The current interpreter treats all background functions uniformly
(`comp_type == "back"` -> pass `spectrum=value`). But examining the
actual functions:

- `Offset(x, y0, spectrum)`: returns `np.full_like(spectrum, y0)`.
  Uses `spectrum` only for shape. With uniform `(n_time, n_energy)`
  arrays, this is just a broadcast scalar -- no spectrum dependency.
- `LinBack(x, m, b, xStart, xStop, spectrum)`: returns a piecewise
  function of `x`, `m`, `b`, `xStart`, `xStop`. The `spectrum` argument
  is never read.

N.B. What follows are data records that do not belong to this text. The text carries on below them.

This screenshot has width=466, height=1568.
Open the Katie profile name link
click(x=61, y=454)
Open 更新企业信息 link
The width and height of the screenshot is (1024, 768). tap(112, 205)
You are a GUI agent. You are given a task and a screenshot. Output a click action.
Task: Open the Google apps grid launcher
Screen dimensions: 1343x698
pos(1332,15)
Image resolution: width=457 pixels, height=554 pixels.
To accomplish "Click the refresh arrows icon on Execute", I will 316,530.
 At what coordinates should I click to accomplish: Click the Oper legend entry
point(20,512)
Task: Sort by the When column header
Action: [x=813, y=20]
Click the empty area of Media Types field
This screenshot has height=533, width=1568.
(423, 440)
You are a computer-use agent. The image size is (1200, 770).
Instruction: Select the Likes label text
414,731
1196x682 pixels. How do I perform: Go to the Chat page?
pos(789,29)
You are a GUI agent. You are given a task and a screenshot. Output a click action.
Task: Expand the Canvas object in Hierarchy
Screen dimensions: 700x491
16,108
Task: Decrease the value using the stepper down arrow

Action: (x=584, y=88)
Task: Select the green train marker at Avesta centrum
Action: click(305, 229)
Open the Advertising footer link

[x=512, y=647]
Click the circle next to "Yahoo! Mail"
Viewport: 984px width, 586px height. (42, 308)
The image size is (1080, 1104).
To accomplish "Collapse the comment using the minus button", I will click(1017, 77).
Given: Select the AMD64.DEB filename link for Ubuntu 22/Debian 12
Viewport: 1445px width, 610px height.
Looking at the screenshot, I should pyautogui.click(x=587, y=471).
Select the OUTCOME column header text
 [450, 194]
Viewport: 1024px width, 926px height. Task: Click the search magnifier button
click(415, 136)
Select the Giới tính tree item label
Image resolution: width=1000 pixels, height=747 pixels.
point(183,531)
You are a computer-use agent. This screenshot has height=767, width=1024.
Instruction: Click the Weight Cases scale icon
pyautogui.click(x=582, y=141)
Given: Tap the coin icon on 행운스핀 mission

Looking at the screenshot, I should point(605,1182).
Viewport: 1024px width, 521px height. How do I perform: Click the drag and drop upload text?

Pure function of its own params + energy axis.
- `Shirley(x, pShirley, spectrum)`: returns
  `pShirley * cumsum(spectrum[::-1])[::-1]`. Truly reads `spectrum`.

In the graph, only Shirley gets a `SPECTRUM_INPUT` edge. Offset and
LinBack become regular `COMPONENT_EVAL` nodes (type `INDEPENDENT` in
the old terminology). This is semantically correct and allows them to
be evaluated in the first pass alongside peaks.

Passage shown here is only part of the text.